Per quanto attiene invece il profilo della capacità contributiva, è evidente una fondamentale differenza tra questo contributo e la Rht: mentre quest’ultima era una semplice addizionale all’Ires che, al verificarsi di determinati presupposti, colpiva permanentemente l’intera base imponibile, il contributo si applica per il solo 2022 e colpisce i soli sovraprofitti congiunturali. Il contributo sembra quindi soddisfare, perlomeno di primo acchito, il principio fissato dalla Corte Costituzionale e che portò alla declaratoria di incostituzionalità della Rht: vale a dire il fatto che ex art. 53 Cost. è necessario che il tributo sia dotato di un meccanismo che consente di tassare in misura maggiore solo l’eventuale maggiore ricchezza «connessa alla posizione privilegiata dell’attività esercitata dal contribuente al permanere di una determinata congiuntura».

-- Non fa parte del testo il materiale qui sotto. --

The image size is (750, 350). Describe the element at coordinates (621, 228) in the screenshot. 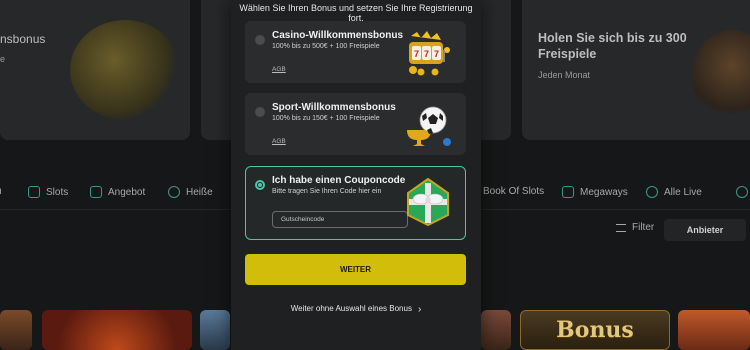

Se però si va nel dettaglio a esaminare come si determina la base imponibile (v. Il Sole 24Ore di ieri), emergono alcuni elementi che vanno sottolineati. Il primo è che, al di là del riferimento letterale alla disciplina sostanziale e procedimentale dell’Iva, si tratta piuttosto di un’imposta sul valore aggiunto tipo Irap, in quanto la base imponibile non è costituita dalle operazioni attive Iva, bensì dal saldo tra operazioni attive e operazioni passive, rilevante ai fini del contributo solo in quanto esso manifesti un incremento, nella misura e con le soglie previste dall’art. 37 (un “sovraprofitto” sui generis). In secondo luogo, e soprattutto, emerge che le regole attualmente dettate non sembrano idonee a misurare – o almeno a misurare in tutti i casi – un effettivo incremento di ricchezza tassabile nella logica del contributo. Si pensi al caso in cui l’incremento sia determinato da operazioni “straordinarie” come le cessioni di partecipazioni (la norma ricomprende nel calcolo anche le operazioni esenti Iva), ovvero al caso, frequente nel settore, in cui i costi, anch’essi aumentati data la contingenza economica, siano rappresentati da componenti (es. differenziali negativi realizzati su contratti derivati) qualora siano considerati non soggetti a Iva e quindi non computabili ai fini del contributo. Appare evidente che – in mancanza di correzioni che potrebbero intervenire in sede di conversione – questo meccanismo potrebbe non soddisfare il criterio di misurazione dell’incremento “speculativo” di ricchezza richiesto dalla Corte Costituzionale.
Sembra infine certamente censurabile ex art. 53 Cost. la prevista indeducibilità del contributo ai fini Ires, sulla base di quanto già affermato dalla Corte in materia di Irap e, più recentemente, di Imu (C. Cost. n. 262/2020).
Non sembra dubbio, in conclusione, che al di là dell’opportunità politica e sociale della sua introduzione, la disciplina del “contributo” in questione testimonia la perdurante difficoltà del legislatore di costruire un’imposta che intercetti, nel rispetto dei princìpi costituzionali, i sovraprofitti congiunturali.